– Perspectiva cultural do desenvolvimento



     O Centro de Estudos Regionais - C.E.R., por abreviatura - foi, em tempos, convidado a participar num debate centrado sobre os problemas relacionados com o desenvol­vimento económico, social e cultural da nossa área geográfica.
    A criação do Centro de Estudos Regionais, em 1978, visava responder à carên­cia de uma instituição que se interessasse pelo estudo, valorização e defesa dos valores culturais, humanos e naturais do Alto Minho. Es­tava então na fase de arran­que a onda associati­vista, que tão larga amplitude viria a alcançar nos dez anos seguintes. O Centro de Estudos Regionais desem­pen­hou um importante papel no desenvolvi­mento cultural do distrito e particularmente do concelho de Viana do Castelo.
   A sua acção tem-se estendido a vários sectores. Coube-lhe um papel importante na criação do Instituto Politéc­nico e das várias Escolas do Ensino Superior no Alto Minho. Desenvolveu intensa ac­tividade na defesa dos valores ambientais, designada­mente da orla costeira e das águas dos rios, e contribuiu significativamente para evitar a construção da central térmica a carvão, no distrito de Viana do Castelo.
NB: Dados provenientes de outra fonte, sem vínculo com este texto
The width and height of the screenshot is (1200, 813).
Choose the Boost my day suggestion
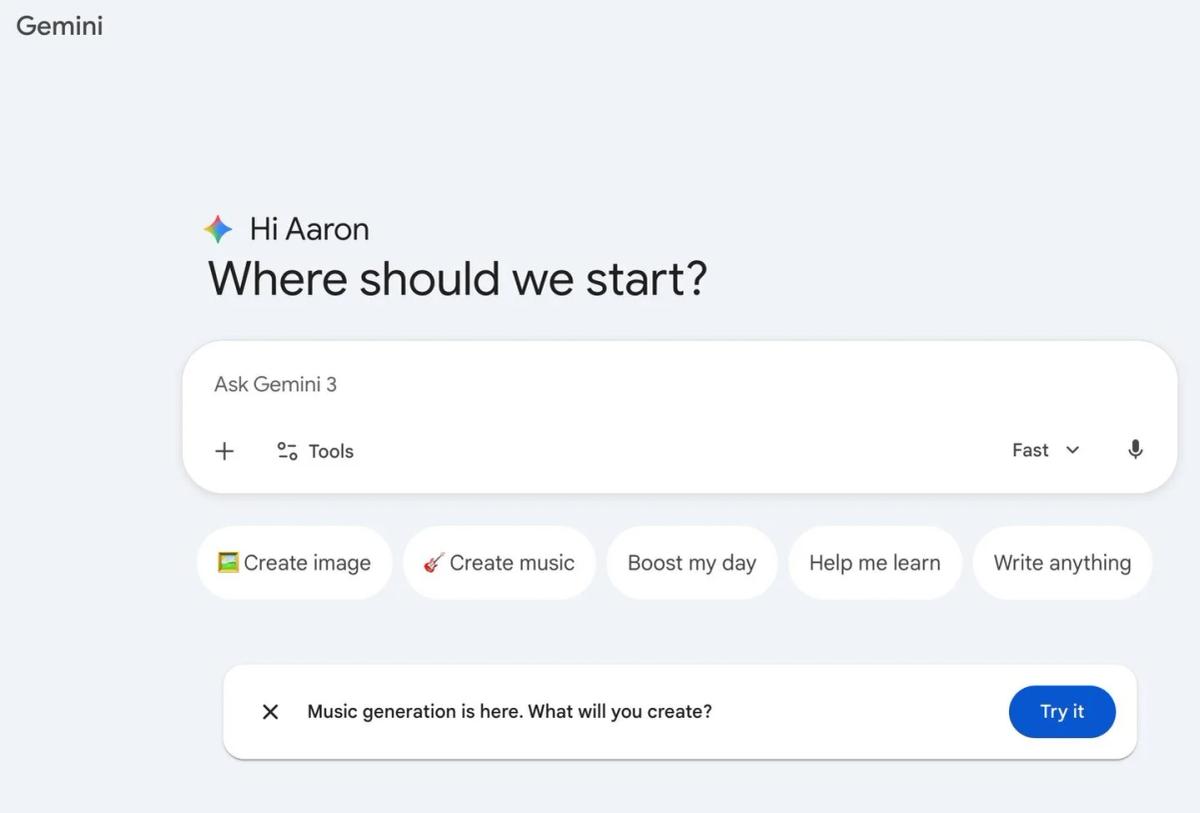(692, 563)
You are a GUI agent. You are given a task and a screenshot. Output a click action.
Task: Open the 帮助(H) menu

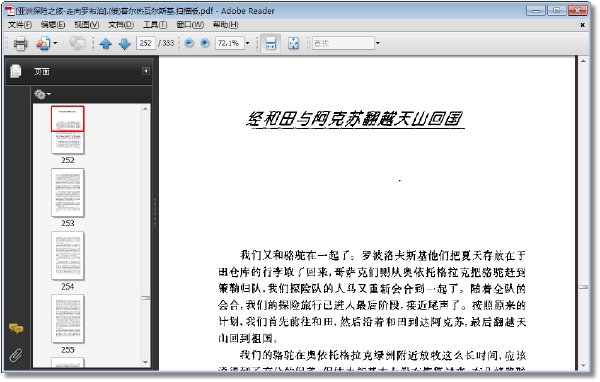pos(225,25)
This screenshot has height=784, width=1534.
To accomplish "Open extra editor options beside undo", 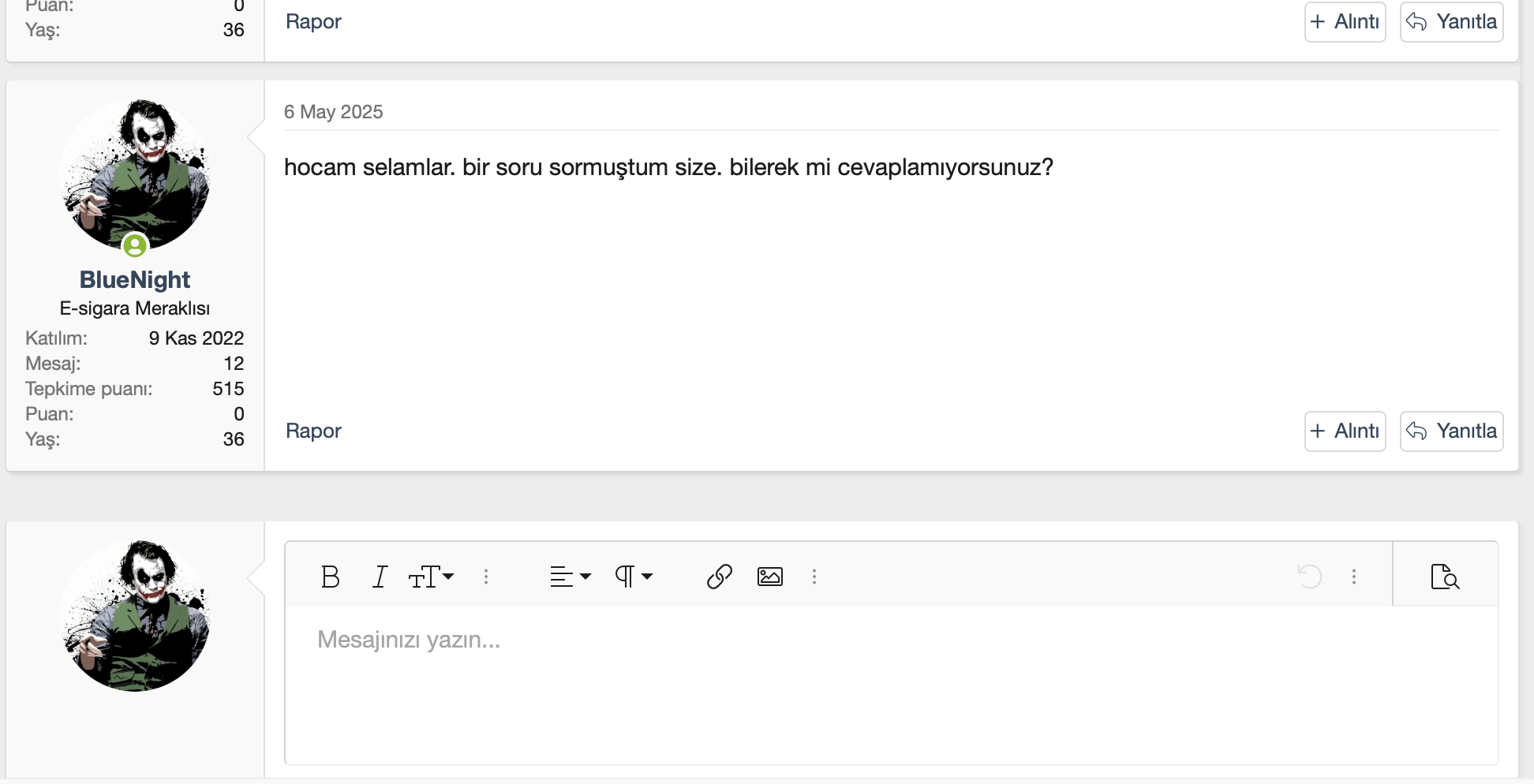I will coord(1354,577).
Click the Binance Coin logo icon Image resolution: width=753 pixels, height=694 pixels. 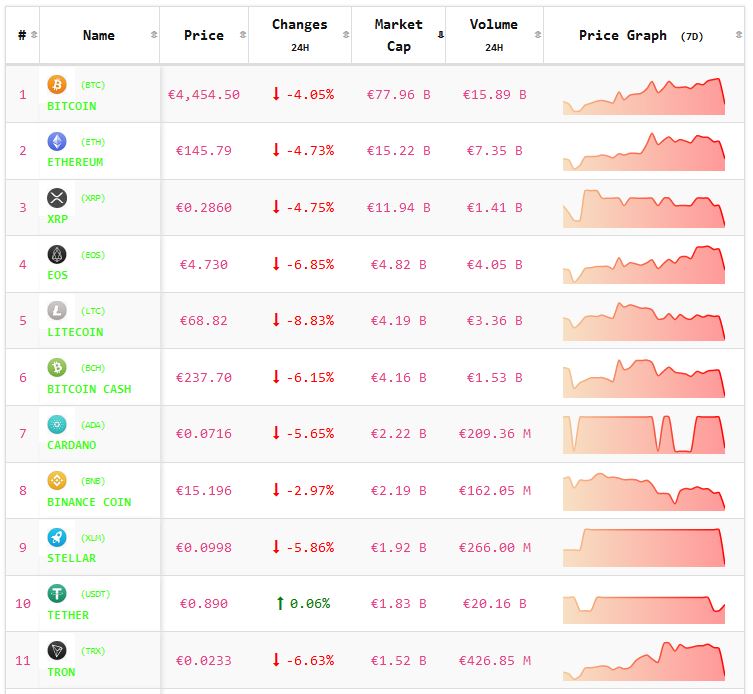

   Muitas das suas acções realizaram-se em colabora­ção com outras entidades - Governo Civil, Câmaras Municipais, Região de Turismo do Alto Minho, escolas, associações culturais e outras - inaugurando uma era de maior cooperação institucional na região, indepen­dentemente das conotações políticas ou ideológi­cas, que tanto haviam servido para dividir pessoas e institui­ções interes­sadas na pros­secução dos mesmos objec­tivos.
Múltiplas escavações arqueológicas foram realizadas (Facha, Calheiros, Beiral do Lima, Lanheses, S. Francisco do Monte, Lobelhe, Gondomil), e um importante lavor foi desenvolvido no estudo de figuras e factos, cuja lição ainda é proveitosa no presente e no futuro.
  Embora de âmbito regional, o CER nunca pôs de lado as relações e actividades de intercâmbio com outras regiões do país e com a Galiza.
Os numerosos estudos realizados pelos associados serviram muitas vezes de ponto de apoio para a defesa dos valores regionais, desde os trabalhos arqueo­lógicos, históricos, etnográficos, antropológicos, geográficos e ecológicos, em grande parte divulgados através da secção editorial, em que encontramos uma das melhores expres­sões do Centro de Estudos Regionais, concretizada no lançamento de edições próprias ou em colaboração com outras instituições, na publicação da revista ESTUDOS REGIONAIS e no apoio ao ARQUIVO DO ALTO MINHO.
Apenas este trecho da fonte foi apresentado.